No es cuestión de exigirle a la literatura un compromiso enfático con la denuncia de los problemas de la realidad. Hay que despejar el equívoco. Se trata en todo caso de una apuesta personal del escritor durante la génesis de cada palabra, pues no estoy hablando aquí de una postura frígida o castrante del lector que exige de los libros que pasan por sus ojos el obvio compromiso con los problemas de la sociedad.
Mario González Suárez, el autor de la suprema y escalofriante De la infancia, ataca el realismo porque, considera, es el «género que posee una gran eficacia didáctica y demagógica pues crea la ilusión de que hay una coincidencia entre lo escrito y la realidad. El realismo es —más que una forma— la doctrina que mejor casa con los intereses y objetivos políticos del Estado». Además, González Suárez califica de «ingenuidad» cualquier narrativa realista porque «no se puede dar solución en el espacio textual a problemas que la requieren en los ámbitos social o político».

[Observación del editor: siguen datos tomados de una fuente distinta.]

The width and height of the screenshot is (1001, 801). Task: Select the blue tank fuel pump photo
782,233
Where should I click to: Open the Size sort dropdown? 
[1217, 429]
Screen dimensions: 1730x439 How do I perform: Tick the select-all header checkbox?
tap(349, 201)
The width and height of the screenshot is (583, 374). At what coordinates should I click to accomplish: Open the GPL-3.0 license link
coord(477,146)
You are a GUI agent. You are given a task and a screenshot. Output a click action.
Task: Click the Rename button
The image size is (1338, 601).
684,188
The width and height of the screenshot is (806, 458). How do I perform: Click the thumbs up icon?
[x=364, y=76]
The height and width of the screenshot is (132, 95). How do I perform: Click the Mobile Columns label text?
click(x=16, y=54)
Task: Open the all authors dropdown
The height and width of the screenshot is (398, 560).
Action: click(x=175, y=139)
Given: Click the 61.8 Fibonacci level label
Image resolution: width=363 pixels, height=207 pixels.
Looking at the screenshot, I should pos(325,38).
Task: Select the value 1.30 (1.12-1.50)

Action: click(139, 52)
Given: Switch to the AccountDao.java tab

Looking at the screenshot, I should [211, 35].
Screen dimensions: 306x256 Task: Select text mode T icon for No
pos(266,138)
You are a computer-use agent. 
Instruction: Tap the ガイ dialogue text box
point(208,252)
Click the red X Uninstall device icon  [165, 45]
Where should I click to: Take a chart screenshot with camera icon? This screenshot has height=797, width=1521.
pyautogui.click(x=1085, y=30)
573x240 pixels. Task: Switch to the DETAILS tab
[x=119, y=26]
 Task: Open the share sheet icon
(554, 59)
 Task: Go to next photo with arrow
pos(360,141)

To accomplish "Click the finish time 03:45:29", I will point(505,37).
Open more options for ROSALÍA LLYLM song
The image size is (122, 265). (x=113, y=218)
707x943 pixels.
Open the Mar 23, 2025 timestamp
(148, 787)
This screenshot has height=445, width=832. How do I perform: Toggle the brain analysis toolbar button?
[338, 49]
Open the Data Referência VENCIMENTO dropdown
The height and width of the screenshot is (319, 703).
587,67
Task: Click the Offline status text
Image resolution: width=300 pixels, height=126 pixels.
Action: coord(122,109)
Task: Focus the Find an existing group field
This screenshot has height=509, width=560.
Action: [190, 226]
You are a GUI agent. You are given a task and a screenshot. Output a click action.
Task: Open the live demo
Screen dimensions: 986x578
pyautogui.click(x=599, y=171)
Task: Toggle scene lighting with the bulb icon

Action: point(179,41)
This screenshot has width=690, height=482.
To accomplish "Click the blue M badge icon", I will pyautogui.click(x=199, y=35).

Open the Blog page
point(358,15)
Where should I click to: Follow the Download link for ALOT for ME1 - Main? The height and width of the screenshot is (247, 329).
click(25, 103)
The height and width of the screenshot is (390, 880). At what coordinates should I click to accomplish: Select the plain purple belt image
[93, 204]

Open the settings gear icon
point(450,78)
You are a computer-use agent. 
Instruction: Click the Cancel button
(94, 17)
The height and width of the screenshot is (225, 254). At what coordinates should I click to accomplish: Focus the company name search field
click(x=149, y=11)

Ahora, supón el caso siguiente: un joven, una muchacha, un anciano —aquí no importan el sexo ni la edad— se pone a escribir, digamos... una novela. Partiendo de estímulos en un primer momento no del todo claros para sí mismo, poco a poco se da cuenta de que en su narración se delata una rabia visceral ante su mundo y su época; sin embargo, a pesar de que responde a esos estímulos y pulsiones de la realidad —pero que siente como estímulos y pulsiones íntimas porque le importan brutalmente, porque le atosigan el pensamiento, porque lo incomodan y apremian y desea transmitir a la página esa incomodidad y apremio, ese pensamiento atosigado, esas pulsiones brutales que intuye compartidos de alguna inconsciente manera con los demás vivientes de su época—, busca crear un mundo que tenga al mismo tiempo validez literaria. Es decir, aúna el qué de su fuerte y particular exasperación con el cómo de sus lecturas, práctica y reflexiones sobre el acto de escribir.
Y no se trata en su caso de darle solución en un libro de ficción (es decir, lleno de hechos inciertos e imaginarios) a los problemas de la «realidad». Más que nada, escribe, como diría Gombrowicz sobre Rabelais, «lo mismo que un niño hace sus necesidades bajo un arbusto: para aliviarse». La escritura se revela como un proceso íntimo, nacido, sí, de las contradicciones ineluctables con su circunstancia, pero siempre y en definitiva aislado del hacer «práctico» del mundo. Precisamente porque es un libro, porque es escritura, significa una renuncia a priori a lo que se entiende por «acción», al ámbito de lo práctico: pero el estar encerrada o encerrado en su cuarto frente a una hoja de papel o la pantalla de la computadora no es un escapismo hacia la torre de marfil, pues la escritura, al valerse de un lenguaje creado en sociedad, es una forma del actuar en esa sociedad. La suya es, pues, la necesidad de explorar y expresar en el papel y la tinta el desasosiego de su existir en este mundo y esta época, desasosiego tal vez cercano al que sienten aquellos que nunca habrán de tomar una hoja de papel ni se acercarán a un teclado con la perentoria e incomprensible fatalidad de escribir una obra maestra que vivifique los mapas sociales del lenguaje y reconstruya en ciento cincuenta o doscientas páginas el caos insoportable y mirífico del mundo —y no es, claro, el oportunismo y el afán de lucro de los profesionales de la corrección política que defienden maquinalmente la causa de moda por el puro afán de ganar fama y currículum de abajofirmantes y vestirse del hipócrita ropaje de luchadores sociales para que los lectores de izquierdas los lean con benevolencia acrítica.